Dia 4: Barcelona

[5 de Julho] Quatro da tarde e a Rambla alonga-se a norte como um boulevard. As lojas admitem clientes de passagem de sorriso franco. Entro na Colmado e as latas antigas de atum sublinham o tempo. Ao balcão homens com mais de meio século, contemporâneos da casa, dão respeito ao ambiente. Pergunto por Priorat e alguém me indica uma prateleira ao fundo, passando a balança, junto à montra do fundo. Demoro-me. Leio rótulos, analiso castas, procuro o conforto visual com a expectativa de um sabor a uvas que não me faça pensar no Douro. O empregado dá-me espaço, ruminando silenciosamente pelo canto do olho. Tomo uma decisão e um leve sorriso acolhe-me no seio catalão. Mais abaixo, uma loja de chocolates obriga-me a entrar por uma caixa de cerâmica desenhada por Gaudi directamente da cripta. O castelhano sai fluente, dentro do erro comum.

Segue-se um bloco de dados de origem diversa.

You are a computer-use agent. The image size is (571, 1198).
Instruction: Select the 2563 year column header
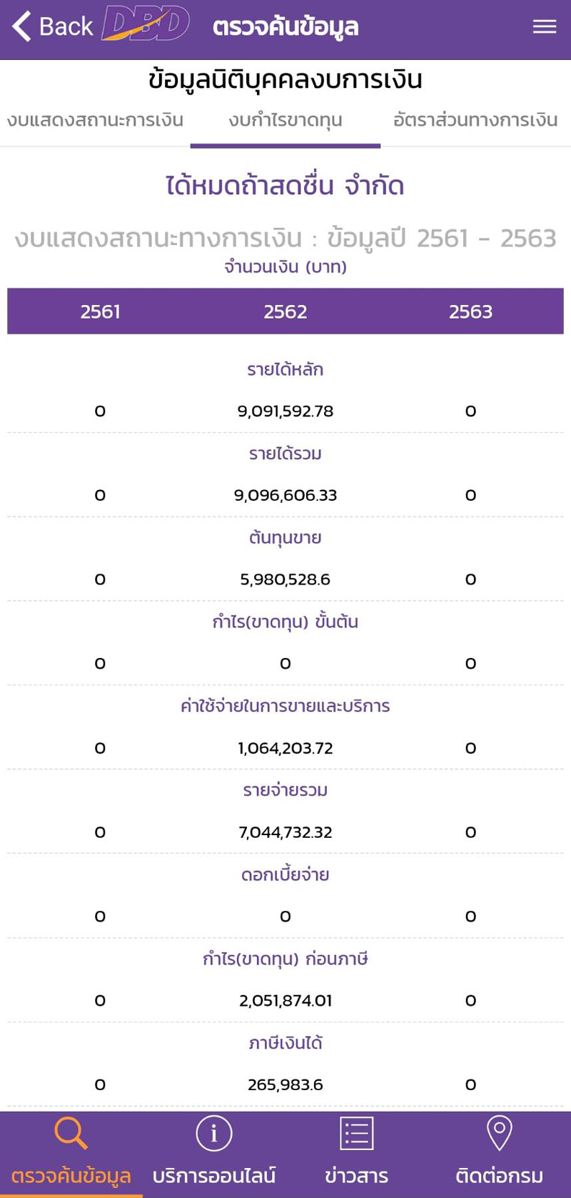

Por baixo dos seus perto de sessenta anos, a senhora baixa os óculos de corrente, antes amparados no nariz, e reconhece o interesse pelos produtos. Refiro que sou de Lisboa quando me pergunta se é a minha primeira vez na cidade. Elogio a lindíssima loja com o olhar perdido nas avelãs cobertas, ao fundo. Indica-me que Mauri, assim se chama o estabelecimento, é a irmã mais nova de Mauri, do outro lado da rua. "Esta é nova, tem cinquenta anos. Aquela tem mais de cem." A novidade só vende veludo gustativo, a outra é uma das pastelarias mais finas da Catalunha. Oferece-me um chocolate a provar antes que me decida, com a delicadeza de uma princesa velha. No final, oferece-me uma pequena caixa com talvez dez dos tradicionais Mauri, "para o caminho". Saio e atravesso a rua, como que para cumprir uma promessa. No balcão, pequenas bolachas cobertas por amendoas fazem primeiro plano a três senhoras maiores, de idade. Perguntam-me "qual o pastis" e recrudescem ao som do castelhano que tento articular. A escolha é colocada numa forma de cartão, sem tecto, por forma a formar uma pirâmide, encimada por uma fina folha de papel vegetal, para não ferir a face visível da arte e deixar a maçã com a imagem que merece. Não me agradecem a visita. Era minha obrigação estar ali. Elas sabem-no.